In the HER2 positive sub-type a new therapeutic called TDM1 is enormously effective and equally effective to Trastuzumab, perhaps better. There will be updated results on that trial presented later this year, but the most important thing is not only are you supposed to look for improvements in efficacy, certainly we want that; but the safety profile is enormously different. Alopecia is almost-nil; cytopenias don’t occur with this drug. The fatigue, the lassitude that attends all of our chemotherapy-based regimens is gone with this drug in the large clinical trial that’s been reported to date. This needs to be moved as quickly as possible into a focused targeted small and rational clinical trial. That needs to happen as well.
For the triple negative population, there is no question that the synthetic lethal approach has good scientific hypotheses and rational.
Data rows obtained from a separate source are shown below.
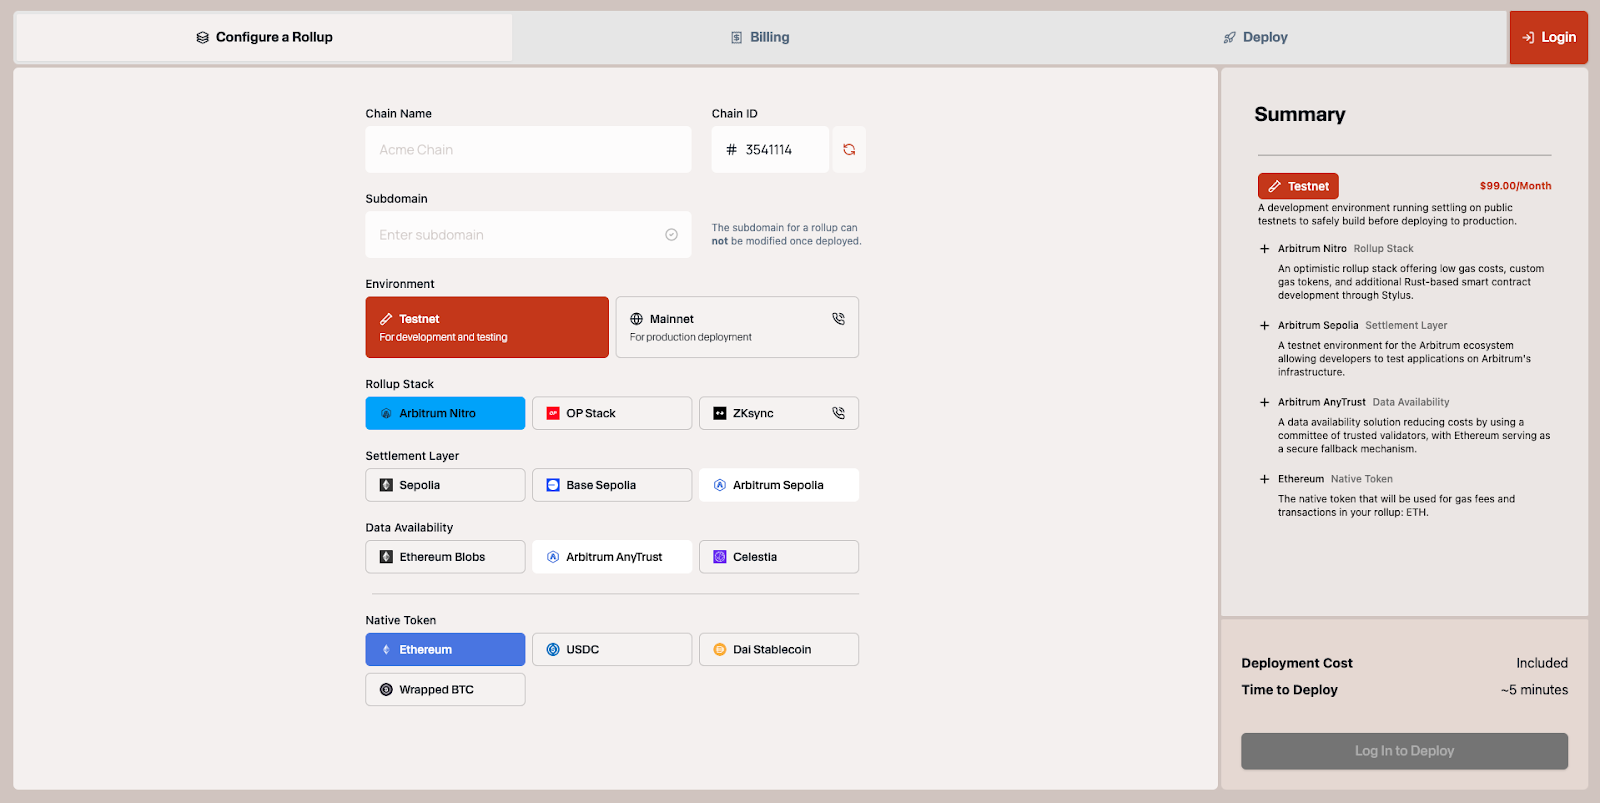Click the Celestia logo icon
This screenshot has height=803, width=1600.
click(719, 557)
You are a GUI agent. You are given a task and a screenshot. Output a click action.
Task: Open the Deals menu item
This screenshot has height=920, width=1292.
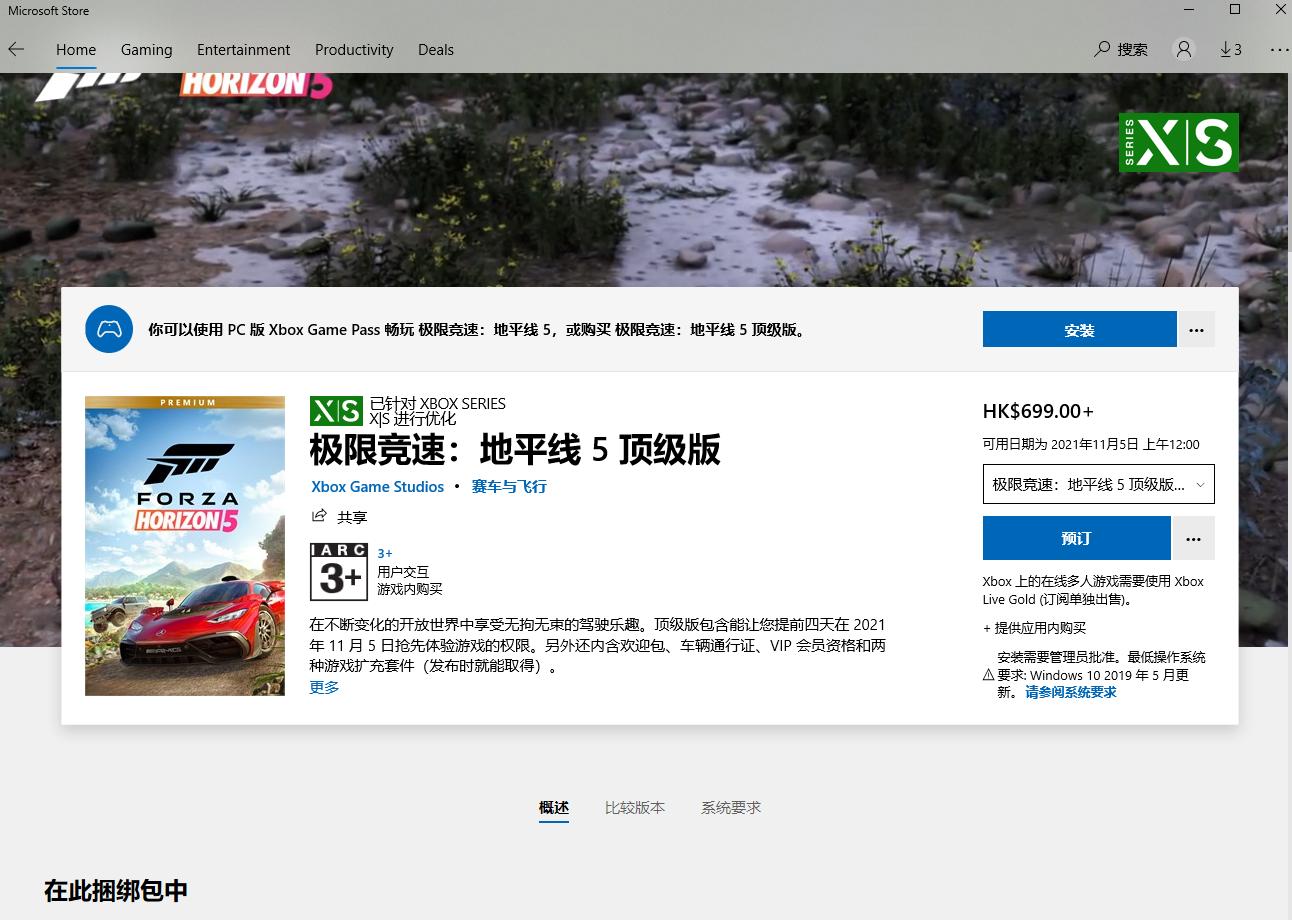[435, 49]
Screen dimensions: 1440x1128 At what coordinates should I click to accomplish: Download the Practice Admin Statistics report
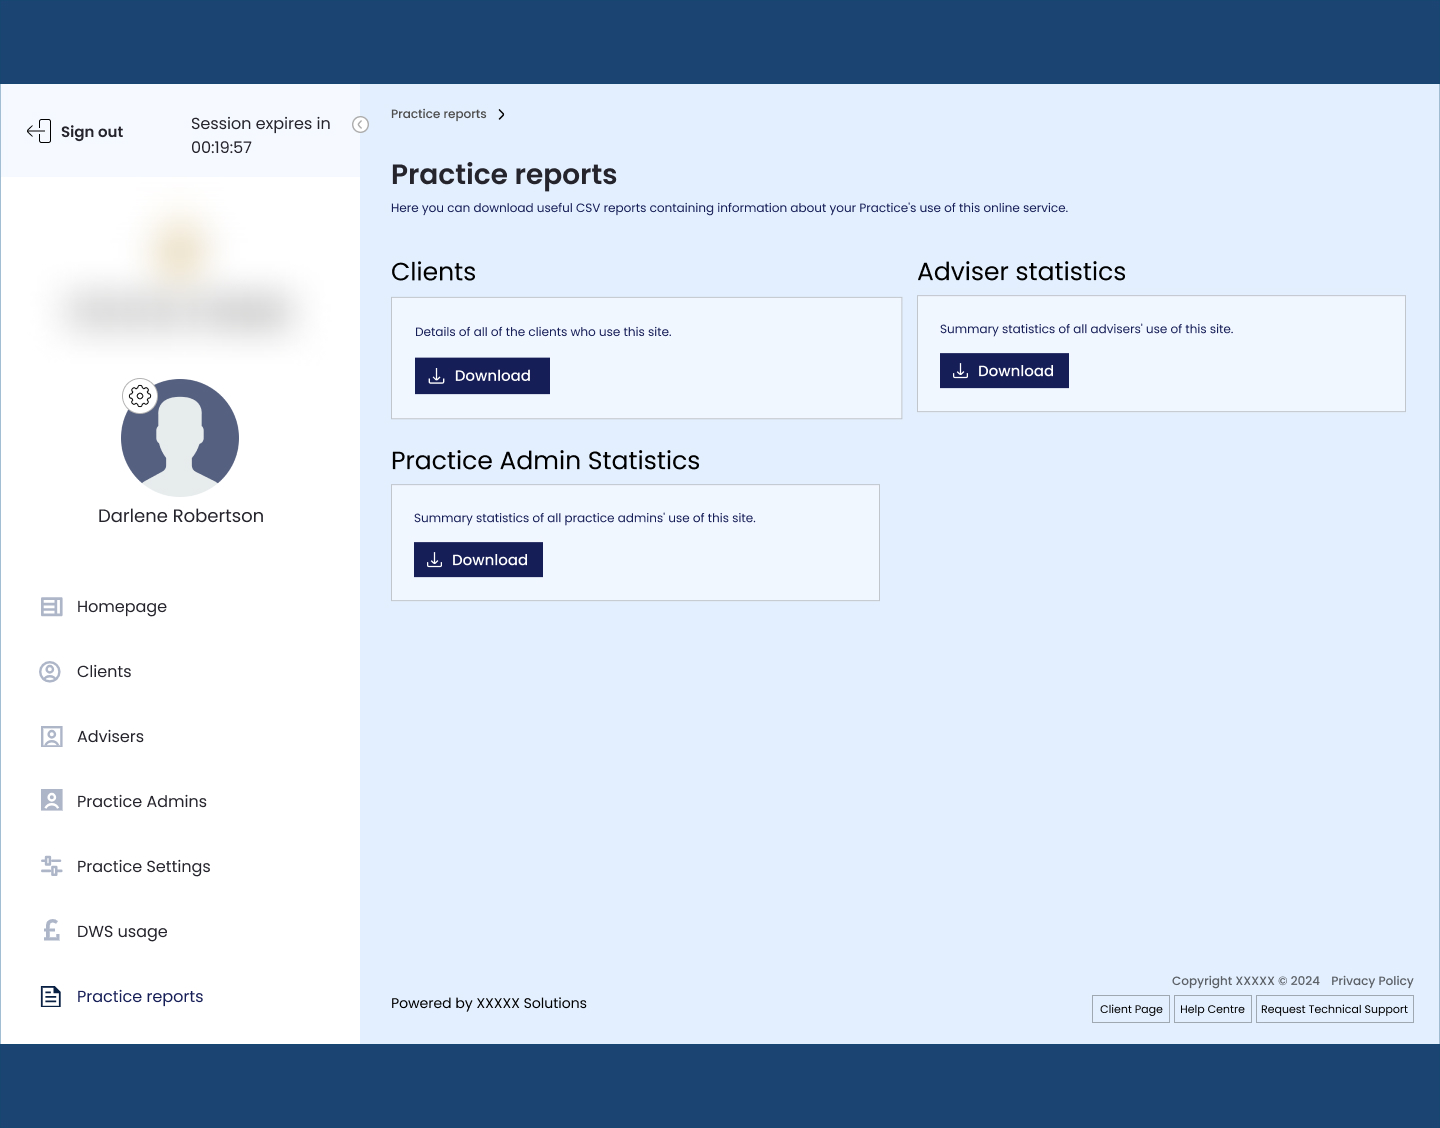tap(478, 560)
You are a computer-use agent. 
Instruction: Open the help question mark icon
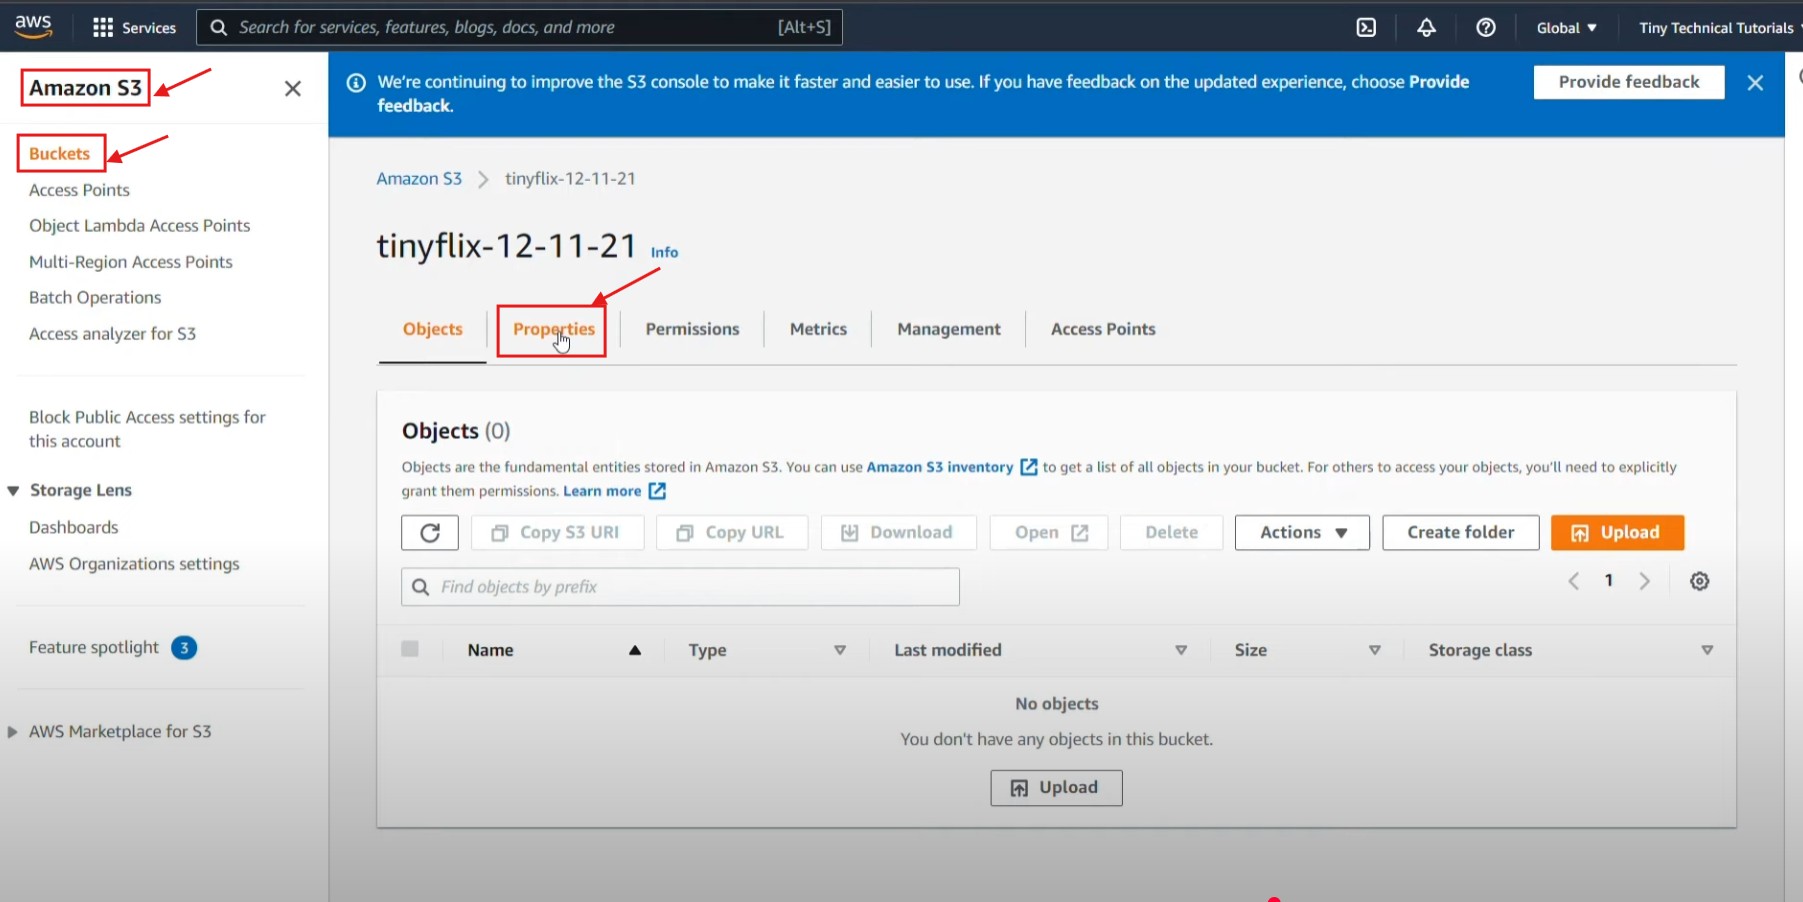(x=1486, y=28)
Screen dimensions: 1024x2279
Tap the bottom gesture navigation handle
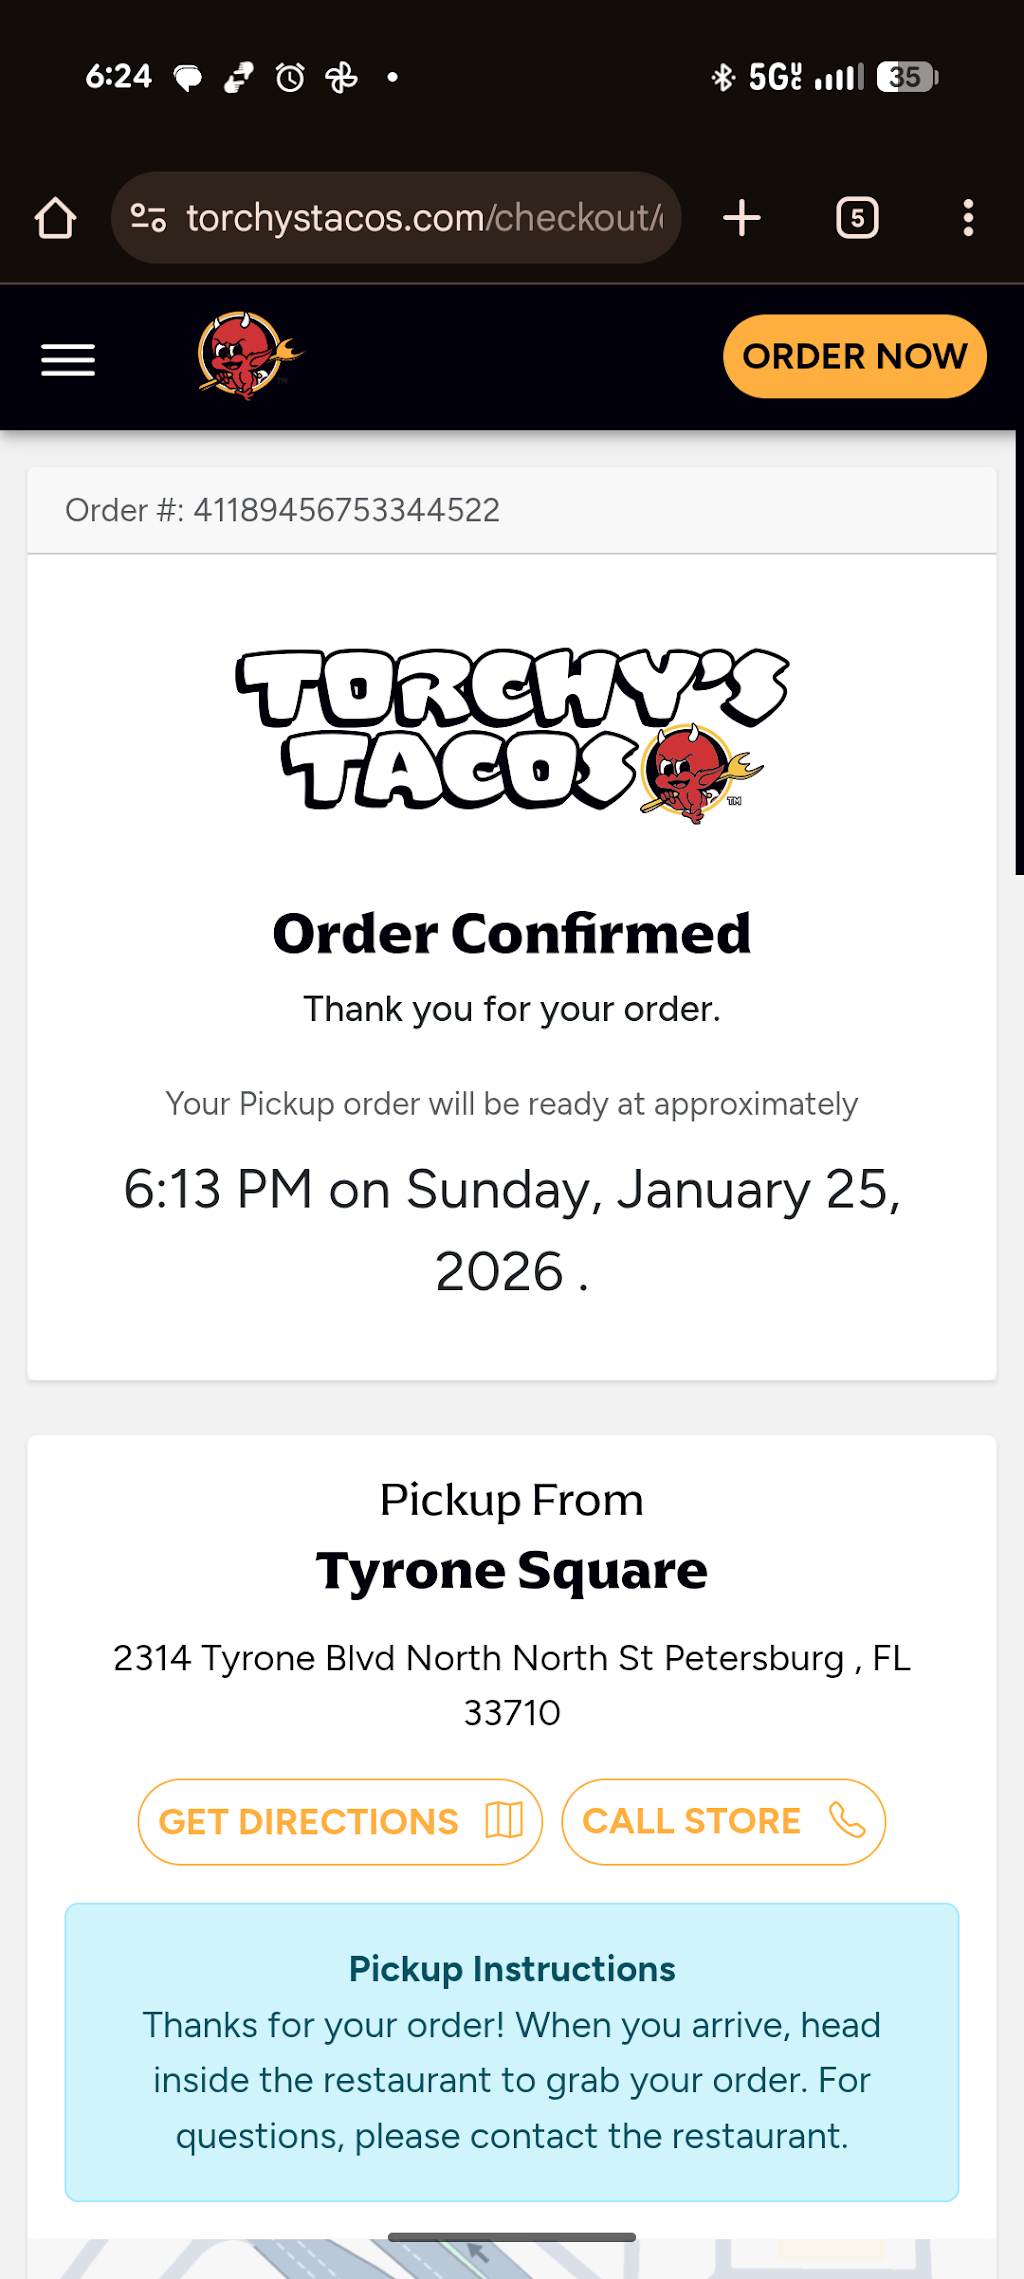[512, 2237]
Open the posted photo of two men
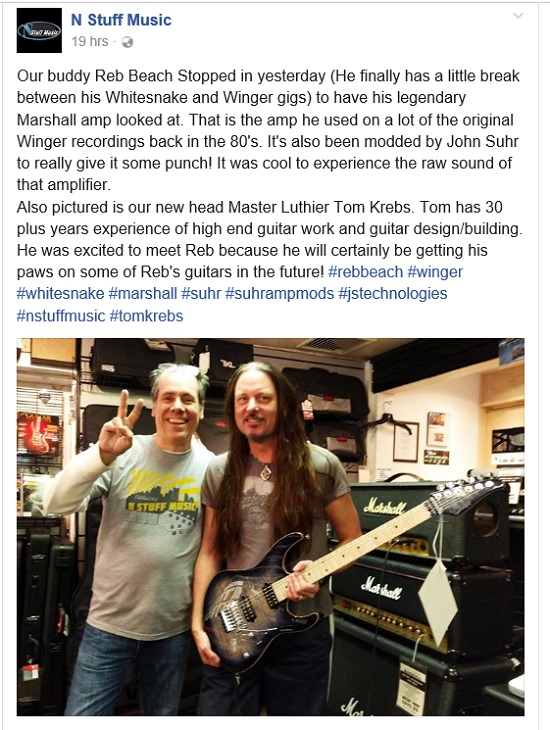 [271, 527]
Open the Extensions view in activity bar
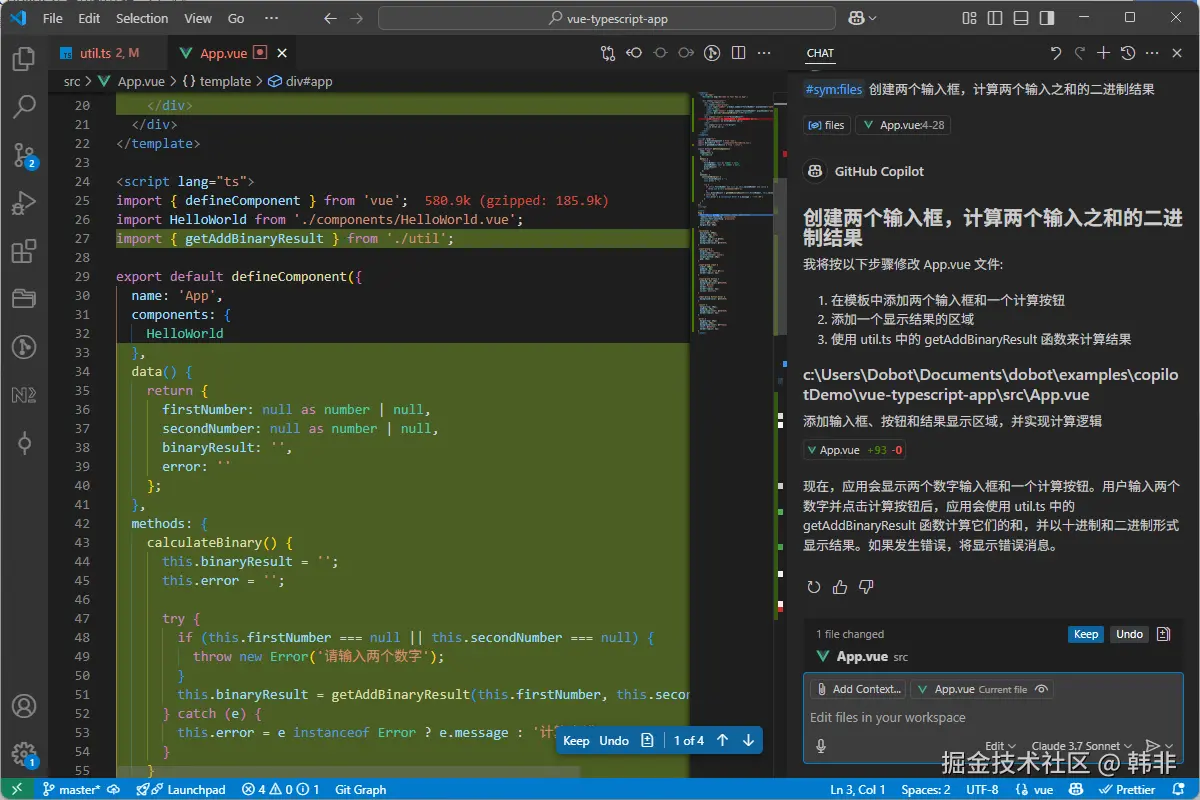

Now we need to use good PARP inhibitors and an appropriate selected patient population to identify what groups of the triple negatives really benefit from that approach.
All of that said, I think what you’ll see and I think you’ll see this in the coming 12 to 24 months, so I know it’s always a risk to make a prediction, but there will be dramatic changes in at least two if not all of these sub-types in terms of the outcome. And as we learn more, you’ll begin to see more and I think that you sticking with this program for the time that you have in such difficult—difficult times in terms of funding from the government you will have a return on your investment in the scientific community. That said, do not ever let up on the pressure you put on us to make meaningful differences in these diseases as opposed to incremental differences. Thank you.